Kirsten Gillibrand has always been a woman of the moment. But has her moment passed?
She obviously doesn’t think so, and the New York senator was riding high in one poll on Tuesday night — she was trending on Twitter across the country.
Gillibrand appeared on the top-rated late-night talk show, The Late Show with Stephen Colbert, on which the host asked the Democrat the question no one has been asking. ‘I’m just curious — do you have anything you would like to announce?’ She grabbed Colbert’s hands, holding them hokily on his desk for a few moments before answering. ‘I’m filing [pause] an exploratory committee [pause] for president of the United States [pause] TONIGHT!’
It doesn’t have quite the same ring as ‘I’m running for president,’ but nobody seems to jump enthusiastically into the ring anymore in America. (She was a bit less legalistic on Twitter, writing, ‘Tonight I announced that I’m preparing to run for president, because I believe we’re all called to make a difference.’)
And it turns out that first sentence was the most authentic-sounding statement she uttered on the show.
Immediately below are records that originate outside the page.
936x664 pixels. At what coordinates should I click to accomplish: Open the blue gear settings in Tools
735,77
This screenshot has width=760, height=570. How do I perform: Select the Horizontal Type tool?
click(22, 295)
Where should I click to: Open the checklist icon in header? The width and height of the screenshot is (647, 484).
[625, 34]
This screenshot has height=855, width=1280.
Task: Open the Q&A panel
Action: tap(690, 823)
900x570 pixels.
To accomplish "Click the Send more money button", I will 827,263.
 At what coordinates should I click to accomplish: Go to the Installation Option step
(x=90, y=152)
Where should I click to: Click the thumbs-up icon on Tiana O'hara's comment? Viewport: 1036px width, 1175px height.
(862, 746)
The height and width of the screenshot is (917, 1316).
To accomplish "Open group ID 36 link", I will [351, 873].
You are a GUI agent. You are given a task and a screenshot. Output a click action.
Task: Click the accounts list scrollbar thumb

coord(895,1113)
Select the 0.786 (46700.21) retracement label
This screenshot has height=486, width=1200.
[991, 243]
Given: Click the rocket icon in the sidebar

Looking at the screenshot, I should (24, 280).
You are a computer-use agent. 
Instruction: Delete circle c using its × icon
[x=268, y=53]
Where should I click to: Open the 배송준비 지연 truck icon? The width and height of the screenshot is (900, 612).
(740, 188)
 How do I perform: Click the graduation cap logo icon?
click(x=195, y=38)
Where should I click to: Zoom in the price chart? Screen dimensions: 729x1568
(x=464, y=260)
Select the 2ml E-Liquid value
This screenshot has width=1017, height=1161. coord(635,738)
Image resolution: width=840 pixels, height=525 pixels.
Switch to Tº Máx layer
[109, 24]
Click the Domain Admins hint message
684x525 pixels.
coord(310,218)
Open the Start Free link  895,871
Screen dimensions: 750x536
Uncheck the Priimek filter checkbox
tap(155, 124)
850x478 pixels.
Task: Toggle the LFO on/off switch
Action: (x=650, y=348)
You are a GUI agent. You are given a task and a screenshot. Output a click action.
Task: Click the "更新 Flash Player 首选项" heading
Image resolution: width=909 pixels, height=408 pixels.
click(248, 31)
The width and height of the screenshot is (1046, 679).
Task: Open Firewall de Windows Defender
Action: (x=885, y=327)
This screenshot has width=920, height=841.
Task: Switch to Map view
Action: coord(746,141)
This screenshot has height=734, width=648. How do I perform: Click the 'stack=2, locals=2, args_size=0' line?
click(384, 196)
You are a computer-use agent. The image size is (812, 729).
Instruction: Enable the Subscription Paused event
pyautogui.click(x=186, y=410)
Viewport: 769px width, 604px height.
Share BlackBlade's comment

Gillibrand sounded wooden as she made her first pitch to American voters, without interruption from the man tasked with keeping his audience entertained. (CNN’s media critic Brian Stelter noted in a piece published yesterday titled ‘Welcome to the Stephen Colbert primary,’ ‘Colbert’s interviews with politicians have not been a drag on the show’s ratings. If anything, they’ve been a boon.’ He warned us to expect more of them as the Democratic race to replace Donald Trump in 2020 heats up.)
Gillibrand has moved fully from Blue Dog to attack dog, presenting herself on the show as a sort of tough maternal figure who would do whatever it takes to protect her young. In response to Colbert’s second softball question, she declared, ‘I’m going to run for president of the United States because as a young mom, I’m going to fight for other people’s kids as hard as I would fight for my own. Which is why I believe that health care should be a right and not a privilege.’ (Gillibrand is 52 years old). She talked about the need for better public schools and free job training programs — not exactly issues certain to fire up voters in any part of the country. She then spoke generally of ‘institutional racism’ and ‘corruption and greed in Washington’ before proclaiming, ‘And I know that I have the compassion, the courage, and the fearless determination to get that done.’
There’s no question she has that last one. She’s been fearlessly determined to attain office and climb up the greasy pole, and she’ll say what she thinks is necessary to succeed. Never mind her declaration just a few months ago, in a debate, when asked if she had plans to run for president that she would ‘serve my six-year term’ in the Senate. When she ran for Congress in a conservative upstate New York district, she talked of her love of guns and her dislike of any sort of amnesty for people in the country illegally. On winning the seat in 2006, she joined the Blue Dog caucus of moderate, fiscally responsible Democrats. But when she was appointed to the Senate in 2009 to fill the seat vacated when Barack Obama appointed Hillary Clinton secretary of state, she changed her tune, aligning herself with more progressive causes to assure she’d win elections for the position that’s voted on statewide by New Yorkers who are generally more liberal than those of her congressional constituency. She once had an A rating from the National Rifle Association; it went down to F. She was the first sitting senator to call for US Immigration and Customs Enforcement to be abolished, and she co-sponsored Bernie Sanders’s Medicare for All bill. She performed a mea culpa last year on 60 Minutes, saying she was ‘embarrassed’ about her previous positions on immigration and gun rights.
She was the first sitting Democratic senator to do one other notable thing: call for the resignation of her colleague Sen. Al Franken. She had already positioned herself as a leader on what some call ‘women’s issues,’ and she’d championed the #MeToo movement from its inception. Almost as soon as Franken began facing allegations of sexual misconduct, Gillibrand demanded he leave politics. She got what she wanted — but Franken may get his revenge. Many of the replies to Gillibrand’s tweets announcing her intention to prepare to run for president came from her fellow travelers who haven’t forgotten she helped take down one of their own. ‘No hearing for Franken no vote for you,’ one declared. Suggesting the #MeToo movement’s moment might be over for some, another said simply, ‘#NoThanks.’